Auszug:
•••••

Nach Jahrzehnten mühsamer Kontakte mit dem Osten war für König die Eröffnung des Mitteleuropäischen Katholikentags am 10. Juni 2003, zu dem die Bischöfe und Erzbischöfe aus acht Ländern - Bosnien-Herzegowina, Tschechien, Kroatien, Ungarn, Österreich, Polen, Slowenien, Slowakei - einluden, einer der bewegendsten Momente seines Lebens. Kardinal König wurde zum Vorreiter der Ökumene, des interreligiösen Gesprächs, des Dialogs mit dem Atheismus und der Wissenschaft. Er schuf das Vatikanische Sekretariat für die Nichtglaubenden, dessen Leitung er bis 1981 innehatte, und bereitete mit dem Besuch des ökumenischen Patriarchen von Konstantinopel den Boden für den Dialog mit den Orthodoxen. 1964 gründete er die Stiftung "Pro Oriente", die durch ihre internationalen ökumenischen Symposien dem theologischen Gespräch bedeutende Impulse gab, und er leitete den Eucharistischen Weltkongress in Bombay.

•••••

Datensätze:
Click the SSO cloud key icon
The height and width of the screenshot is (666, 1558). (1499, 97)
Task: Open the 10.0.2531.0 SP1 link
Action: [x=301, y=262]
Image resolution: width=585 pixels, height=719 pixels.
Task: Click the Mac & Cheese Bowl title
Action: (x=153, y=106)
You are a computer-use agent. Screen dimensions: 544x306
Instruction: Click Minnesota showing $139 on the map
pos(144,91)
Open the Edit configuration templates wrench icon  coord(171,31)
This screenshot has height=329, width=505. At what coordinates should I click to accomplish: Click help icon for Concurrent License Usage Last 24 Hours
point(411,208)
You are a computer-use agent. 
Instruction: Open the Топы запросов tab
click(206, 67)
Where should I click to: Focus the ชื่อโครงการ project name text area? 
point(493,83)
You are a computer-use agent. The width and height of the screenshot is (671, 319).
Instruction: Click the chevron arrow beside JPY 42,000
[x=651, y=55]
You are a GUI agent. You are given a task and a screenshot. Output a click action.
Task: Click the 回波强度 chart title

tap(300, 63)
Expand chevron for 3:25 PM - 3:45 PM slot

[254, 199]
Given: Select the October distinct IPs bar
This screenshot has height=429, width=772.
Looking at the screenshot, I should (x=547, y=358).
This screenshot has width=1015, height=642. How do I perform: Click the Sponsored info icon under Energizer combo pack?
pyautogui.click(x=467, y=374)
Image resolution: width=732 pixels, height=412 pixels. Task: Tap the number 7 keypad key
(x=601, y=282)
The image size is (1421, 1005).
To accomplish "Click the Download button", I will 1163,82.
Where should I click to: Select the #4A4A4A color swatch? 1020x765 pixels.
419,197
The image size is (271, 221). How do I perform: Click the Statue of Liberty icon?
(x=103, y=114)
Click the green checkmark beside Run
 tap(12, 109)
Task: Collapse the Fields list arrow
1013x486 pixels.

•••••

Ziel der Übung: Wodurch gab die Stiftung "Pro Oriente" laut dem Auszug dem theologischen Gespräch bedeutende Impulse? Antworte in ein bis zwei Sätzen.

Antwort: Die 1964 von Kardinal König gegründete Stiftung "Pro Oriente" gab dem theologischen Gespräch durch ihre internationalen ökumenischen Symposien bedeutende Impulse.